Items listed in a dataset
################

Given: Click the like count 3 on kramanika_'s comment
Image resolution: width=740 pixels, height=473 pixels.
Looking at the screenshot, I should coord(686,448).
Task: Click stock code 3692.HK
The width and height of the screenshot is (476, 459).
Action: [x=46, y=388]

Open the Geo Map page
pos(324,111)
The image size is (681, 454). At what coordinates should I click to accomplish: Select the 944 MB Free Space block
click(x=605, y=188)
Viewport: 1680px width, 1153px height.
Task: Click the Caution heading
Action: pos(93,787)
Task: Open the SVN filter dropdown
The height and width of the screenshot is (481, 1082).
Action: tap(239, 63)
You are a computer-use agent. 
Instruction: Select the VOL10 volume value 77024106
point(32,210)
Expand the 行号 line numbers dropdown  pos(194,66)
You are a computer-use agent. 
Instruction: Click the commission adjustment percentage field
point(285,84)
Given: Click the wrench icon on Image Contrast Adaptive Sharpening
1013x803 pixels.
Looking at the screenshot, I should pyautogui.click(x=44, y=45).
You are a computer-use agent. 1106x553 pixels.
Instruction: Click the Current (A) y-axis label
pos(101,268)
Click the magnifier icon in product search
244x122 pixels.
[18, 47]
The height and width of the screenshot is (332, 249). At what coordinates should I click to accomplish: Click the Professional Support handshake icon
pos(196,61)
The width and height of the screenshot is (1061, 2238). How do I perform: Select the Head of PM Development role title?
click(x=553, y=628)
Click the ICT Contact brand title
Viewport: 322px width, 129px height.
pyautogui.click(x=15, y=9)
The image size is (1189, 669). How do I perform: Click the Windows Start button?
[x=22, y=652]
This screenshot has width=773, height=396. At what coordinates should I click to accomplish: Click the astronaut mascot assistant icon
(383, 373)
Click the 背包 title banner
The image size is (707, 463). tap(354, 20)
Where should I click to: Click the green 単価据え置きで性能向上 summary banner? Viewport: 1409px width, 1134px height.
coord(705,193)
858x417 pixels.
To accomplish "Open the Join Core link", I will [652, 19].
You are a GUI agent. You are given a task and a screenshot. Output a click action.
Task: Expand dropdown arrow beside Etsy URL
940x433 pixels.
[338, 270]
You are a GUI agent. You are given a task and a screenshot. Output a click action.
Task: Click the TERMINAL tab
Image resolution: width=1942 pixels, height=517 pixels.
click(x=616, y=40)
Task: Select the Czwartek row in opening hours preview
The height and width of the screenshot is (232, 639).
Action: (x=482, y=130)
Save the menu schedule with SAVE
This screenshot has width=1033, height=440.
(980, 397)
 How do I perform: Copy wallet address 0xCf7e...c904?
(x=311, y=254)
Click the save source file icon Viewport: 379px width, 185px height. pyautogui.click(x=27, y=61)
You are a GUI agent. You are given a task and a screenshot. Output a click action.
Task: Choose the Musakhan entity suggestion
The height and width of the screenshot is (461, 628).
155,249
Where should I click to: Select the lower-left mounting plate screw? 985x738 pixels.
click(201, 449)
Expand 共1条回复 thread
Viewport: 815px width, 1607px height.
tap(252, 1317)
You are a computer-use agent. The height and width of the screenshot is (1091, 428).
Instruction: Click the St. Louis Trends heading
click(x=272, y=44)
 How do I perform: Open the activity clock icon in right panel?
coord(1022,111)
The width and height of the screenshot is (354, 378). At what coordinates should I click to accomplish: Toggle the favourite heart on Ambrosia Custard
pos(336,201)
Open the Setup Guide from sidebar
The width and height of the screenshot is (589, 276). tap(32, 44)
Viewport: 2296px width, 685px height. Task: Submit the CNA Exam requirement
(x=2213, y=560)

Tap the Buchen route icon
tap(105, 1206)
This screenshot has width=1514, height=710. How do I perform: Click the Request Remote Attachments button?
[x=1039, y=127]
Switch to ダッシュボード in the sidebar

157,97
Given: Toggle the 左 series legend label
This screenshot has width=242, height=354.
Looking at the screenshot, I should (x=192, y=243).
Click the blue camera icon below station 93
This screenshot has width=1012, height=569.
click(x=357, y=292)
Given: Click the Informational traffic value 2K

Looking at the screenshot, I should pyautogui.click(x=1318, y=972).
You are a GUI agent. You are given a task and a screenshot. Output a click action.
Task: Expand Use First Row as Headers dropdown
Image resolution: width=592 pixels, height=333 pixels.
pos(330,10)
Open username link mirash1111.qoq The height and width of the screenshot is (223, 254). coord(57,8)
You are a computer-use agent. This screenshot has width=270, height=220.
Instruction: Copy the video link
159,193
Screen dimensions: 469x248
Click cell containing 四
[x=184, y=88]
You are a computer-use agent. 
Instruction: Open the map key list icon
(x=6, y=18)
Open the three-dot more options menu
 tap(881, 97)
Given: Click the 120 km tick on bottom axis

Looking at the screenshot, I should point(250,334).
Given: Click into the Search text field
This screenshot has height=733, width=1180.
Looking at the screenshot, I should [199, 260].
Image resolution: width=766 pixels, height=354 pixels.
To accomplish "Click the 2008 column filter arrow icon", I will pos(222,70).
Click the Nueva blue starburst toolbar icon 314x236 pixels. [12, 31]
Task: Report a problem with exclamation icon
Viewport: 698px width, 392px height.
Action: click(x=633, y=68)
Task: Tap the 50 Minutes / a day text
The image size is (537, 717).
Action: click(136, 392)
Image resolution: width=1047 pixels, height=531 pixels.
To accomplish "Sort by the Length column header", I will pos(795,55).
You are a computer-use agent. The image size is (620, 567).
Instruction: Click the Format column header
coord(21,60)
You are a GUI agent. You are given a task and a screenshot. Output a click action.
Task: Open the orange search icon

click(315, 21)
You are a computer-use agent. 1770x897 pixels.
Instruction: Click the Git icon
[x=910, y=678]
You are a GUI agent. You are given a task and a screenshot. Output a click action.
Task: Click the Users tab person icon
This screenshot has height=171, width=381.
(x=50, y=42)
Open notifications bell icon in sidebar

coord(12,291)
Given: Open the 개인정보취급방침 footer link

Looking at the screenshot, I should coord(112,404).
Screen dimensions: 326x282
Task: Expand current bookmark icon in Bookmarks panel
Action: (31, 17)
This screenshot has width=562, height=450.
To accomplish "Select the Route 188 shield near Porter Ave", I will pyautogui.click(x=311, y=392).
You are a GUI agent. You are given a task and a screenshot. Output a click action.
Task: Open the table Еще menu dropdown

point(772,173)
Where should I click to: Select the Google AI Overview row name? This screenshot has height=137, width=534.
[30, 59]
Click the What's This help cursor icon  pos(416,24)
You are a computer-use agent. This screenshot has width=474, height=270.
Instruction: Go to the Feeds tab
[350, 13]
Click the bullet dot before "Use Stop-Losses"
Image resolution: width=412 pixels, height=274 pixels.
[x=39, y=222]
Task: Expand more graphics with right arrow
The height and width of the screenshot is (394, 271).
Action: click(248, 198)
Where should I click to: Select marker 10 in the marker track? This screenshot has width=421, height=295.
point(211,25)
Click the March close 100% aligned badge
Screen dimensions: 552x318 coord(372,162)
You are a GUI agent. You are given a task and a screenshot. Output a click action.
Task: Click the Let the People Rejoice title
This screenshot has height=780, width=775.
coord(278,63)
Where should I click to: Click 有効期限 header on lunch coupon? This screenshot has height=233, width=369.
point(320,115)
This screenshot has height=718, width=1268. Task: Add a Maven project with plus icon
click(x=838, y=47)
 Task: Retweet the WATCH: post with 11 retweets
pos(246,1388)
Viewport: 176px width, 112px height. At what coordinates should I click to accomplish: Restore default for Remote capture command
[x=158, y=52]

################

-- WORK INSTRUCTIONS --
Look through the entries above for the word "computer". Copy every line where it shows up.

-- WRITTEN ANSWER --
You are a computer-use agent. 
You are a computer-use agent. 
You are a computer-use agent. 1106x553 pixels.
You are a computer-use agent. The height and width of the screenshot is (1091, 428).
You are a computer-use agent. This screenshot has width=270, height=220.
You are a computer-use agent. 
You are a computer-use agent. The image size is (620, 567).
You are a computer-use agent. 1770x897 pixels.
You are a computer-use agent. This screenshot has width=474, height=270.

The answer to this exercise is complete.